Exploratory analysis of the US Airport Dataset

This dataset contains data for 25 years[1995-2015] of flights between various US airports and metadata about these routes. Taken from Bureau of Transportation Statistics, United States Department of Transportation.

Let's see what can we make out of this!


In [ ]:
%matplotlib inline
import networkx as nx
import pandas as pd
import matplotlib.pyplot as plt
import numpy as np
import warnings
warnings.filterwarnings('ignore')

pass_air_data = pd.read_csv('datasets/passengers.csv')

In the pass_air_data dataframe we have the information of number of people that fly every year on a particular route on the list of airlines that fly that route.


In [ ]:
pass_air_data.head()

In [ ]:
# Create a MultiDiGraph from this dataset

passenger_graph = nx.from_pandas_edgelist(pass_air_data, source='ORIGIN', target='DEST', edge_attr=['YEAR', 'PASSENGERS', 'UNIQUE_CARRIER_NAME'], create_using=nx.MultiDiGraph())

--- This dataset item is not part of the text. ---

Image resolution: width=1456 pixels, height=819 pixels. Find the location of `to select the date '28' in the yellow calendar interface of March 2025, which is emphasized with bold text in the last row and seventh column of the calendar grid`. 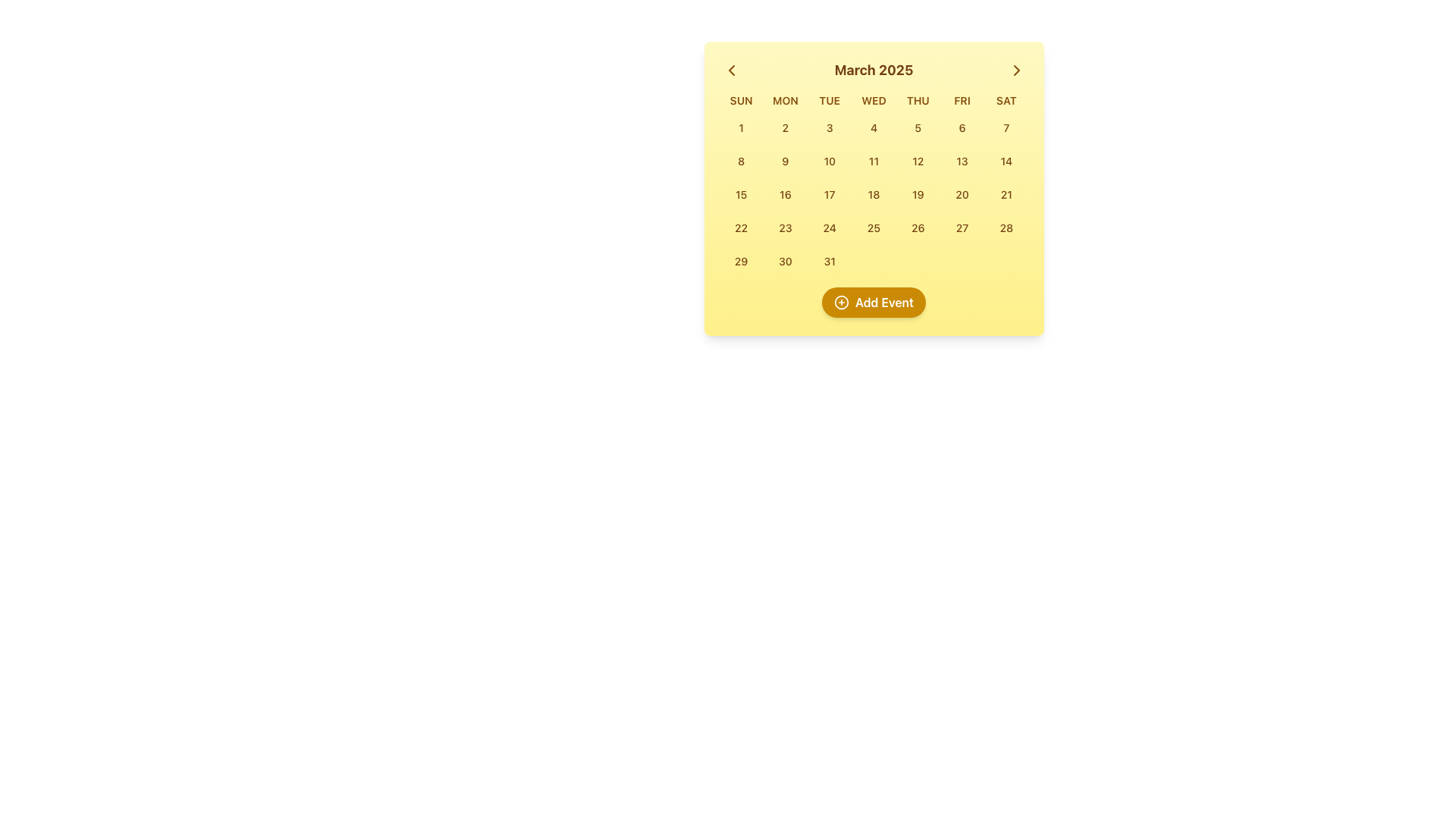

to select the date '28' in the yellow calendar interface of March 2025, which is emphasized with bold text in the last row and seventh column of the calendar grid is located at coordinates (1006, 228).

Cleveland to Chicago, how many people fly this route?


In [ ]:
passenger_graph['CLE']['ORD'][25]

In [ ]:
temp = [(i['YEAR'], i['PASSENGERS'])for i in dict(passenger_graph['CLE']['ORD']).values()]
x, y = zip(*temp)
plt.plot(x, y)
plt.show()

Exercise

Find the busiest route in 1990 and in 2015 according to number of passengers, and plot the time series of number of passengers on these routes.

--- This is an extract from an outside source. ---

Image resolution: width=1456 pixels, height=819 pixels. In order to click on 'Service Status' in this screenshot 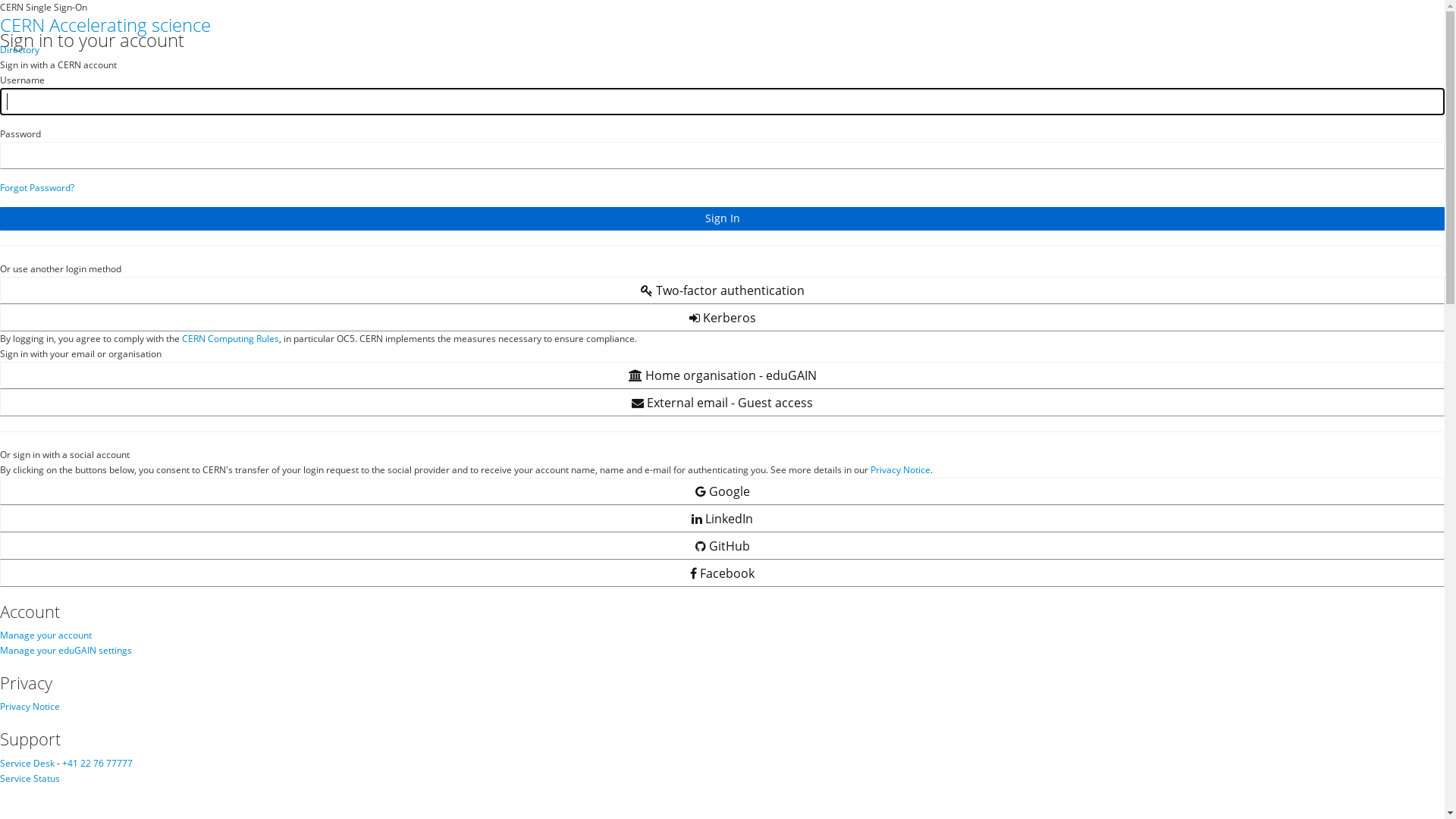, I will do `click(30, 778)`.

You can use the DataFrame instead of working with the network. It will be faster ;) [5 mins]


In [ ]:
temp = pass_air_data.groupby(['YEAR'])['PASSENGERS'].transform(max) == pass_air_data['PASSENGERS']

In [ ]:
pass_air_data[temp][pass_air_data.YEAR.isin([1990, 2015])]

In [ ]:
pass_air_data[(pass_air_data['ORIGIN'] == 'LAX') & (pass_air_data['DEST'] == 'HNL')].plot('YEAR', 'PASSENGERS')

In [ ]:
pass_air_data[(pass_air_data['ORIGIN'] == 'LAX') & (pass_air_data['DEST'] == 'SFO')].plot('YEAR', 'PASSENGERS')

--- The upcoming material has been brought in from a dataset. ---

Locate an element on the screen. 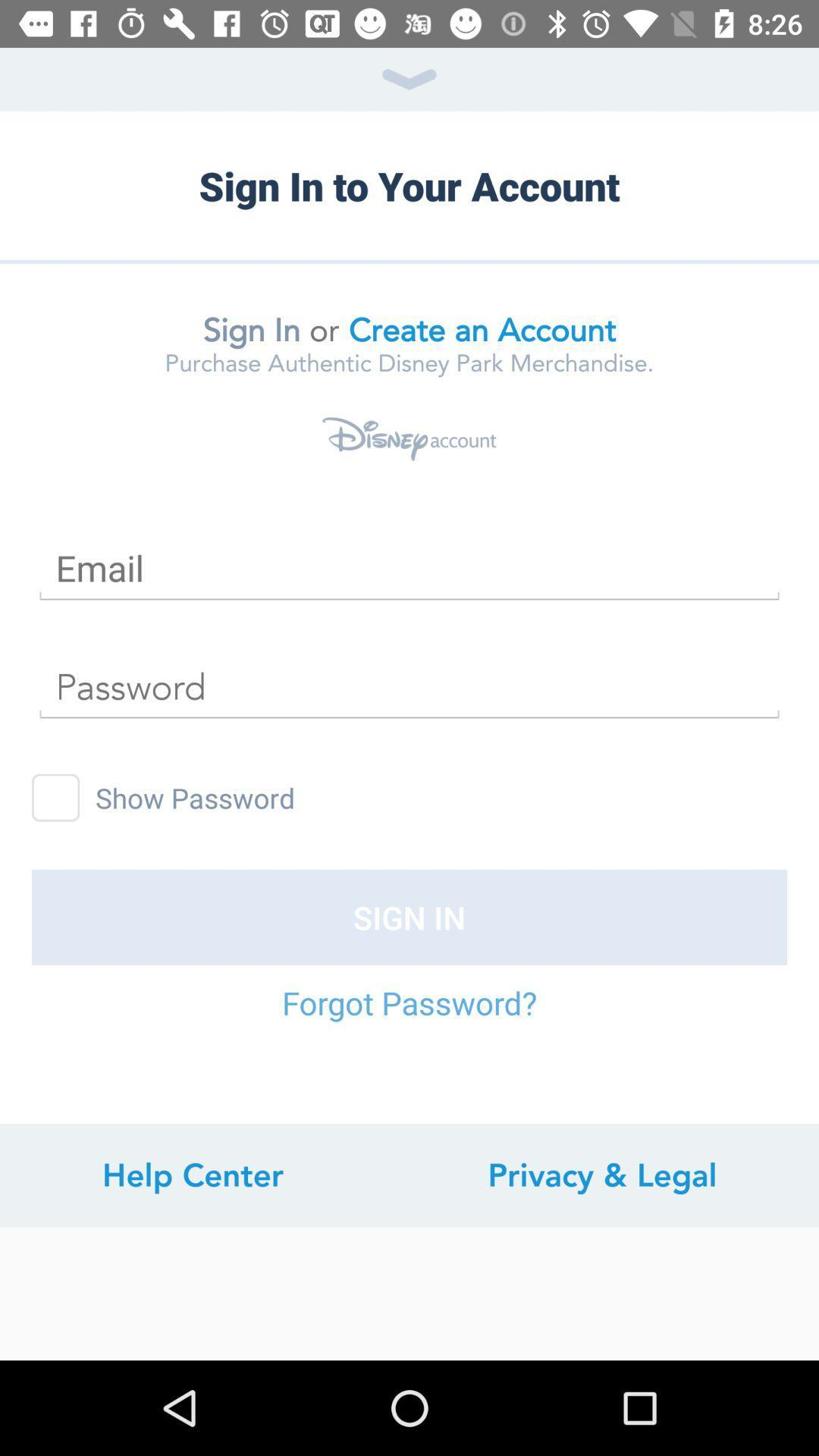 The height and width of the screenshot is (1456, 819). the icon below sign in is located at coordinates (410, 1018).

So let's have a look at the important nodes in this network, i.e. important airports in this network. We'll use pagerank, betweenness centrality and degree centrality.


In [ ]:
# nx.pagerank(passenger_graph)

In [ ]:
def year_network(G, year):
    temp_g = nx.DiGraph()
    for i in G.edges(data=True):
        if i[2]['YEAR'] == year:
            temp_g.add_edge(i[0], i[1], weight=i[2]['PASSENGERS'])
    return temp_g

In [ ]:
pass_2015 = year_network(passenger_graph, 2015)

In [ ]:
len(pass_2015)

In [ ]:
len(pass_2015.edges())

In [ ]:
# Load in the GPS coordinates of all the airports
lat_long = pd.read_csv('datasets/GlobalAirportDatabase.txt', delimiter=':', header=None)

In [ ]:
lat_long[lat_long[1].isin(list(pass_2015.nodes()))]

In [ ]:
pos_dict = {}
for airport in lat_long[lat_long[1].isin(list(pass_2015.nodes()))].iterrows():
    pos_dict[airport[1][1]] = (airport[1][15], airport[1][14])

In [ ]:
pos_dict

Exercise

Using the position dictionary pos_dict create a plot of the airports, only the nodes not the edges.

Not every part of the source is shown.